Lewis said the average lifespan of an Asian elephant is 42 years.

“I know it’s very hard for them,” Catherine Doyle, an animal rights activist, said of the zoo staff with whom she is usually at odds on elephant management issues. “Unfortunately, this is all too predictable.... For three years, we’ve been fighting to send the elephants to a sanctuary, and we warned the zoo that unless she was moved from here, she wouldn’t be long to live.”

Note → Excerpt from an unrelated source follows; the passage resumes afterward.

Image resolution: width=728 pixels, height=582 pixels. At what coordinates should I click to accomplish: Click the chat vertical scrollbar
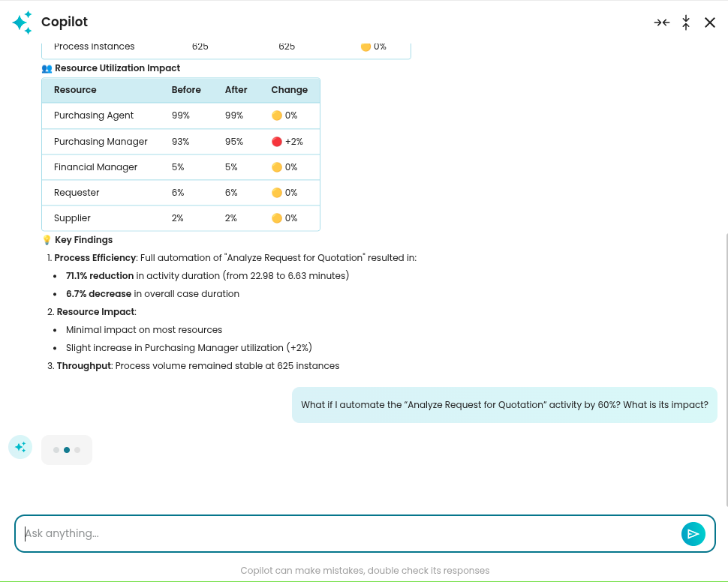[726, 368]
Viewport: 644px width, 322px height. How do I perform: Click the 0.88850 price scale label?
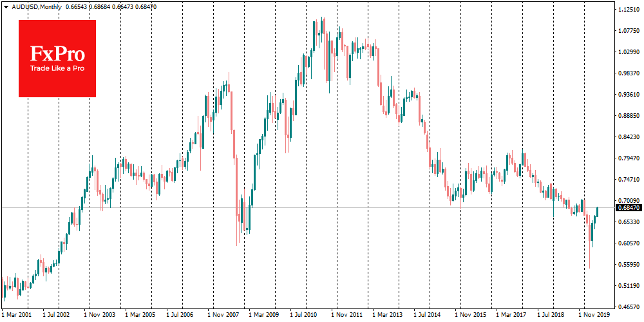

Doyle renewed her call for the zoo to retire its surviving elephants -- a 45-year-old African female named Ruby and a 21-year-old Asian bull named Billy -- to a sanctuary where they would have vast expanses to roam. Currently, only the male at the zoo is on exhibit. Gita and Ruby have been off exhibit for a couple of years as the zoo prepares to construct a new pachyderm exhibit. Another longtime zoo resident, a female African elephant named Tara, died of heart failure in late 2004.

Councilman Tom LaBonge, an enthusiastic supporter of the zoo, which is in his district, showed up at the facility when he heard of Gita’s death.

“Gita was a beautiful animal -- one of the original animals who walked over from the old zoo,” said LaBonge, referring to the procession of elephants in 1966 from the old Griffith Park location to the present zoo. “I visited with her in April. She looked like she was in good spirits.”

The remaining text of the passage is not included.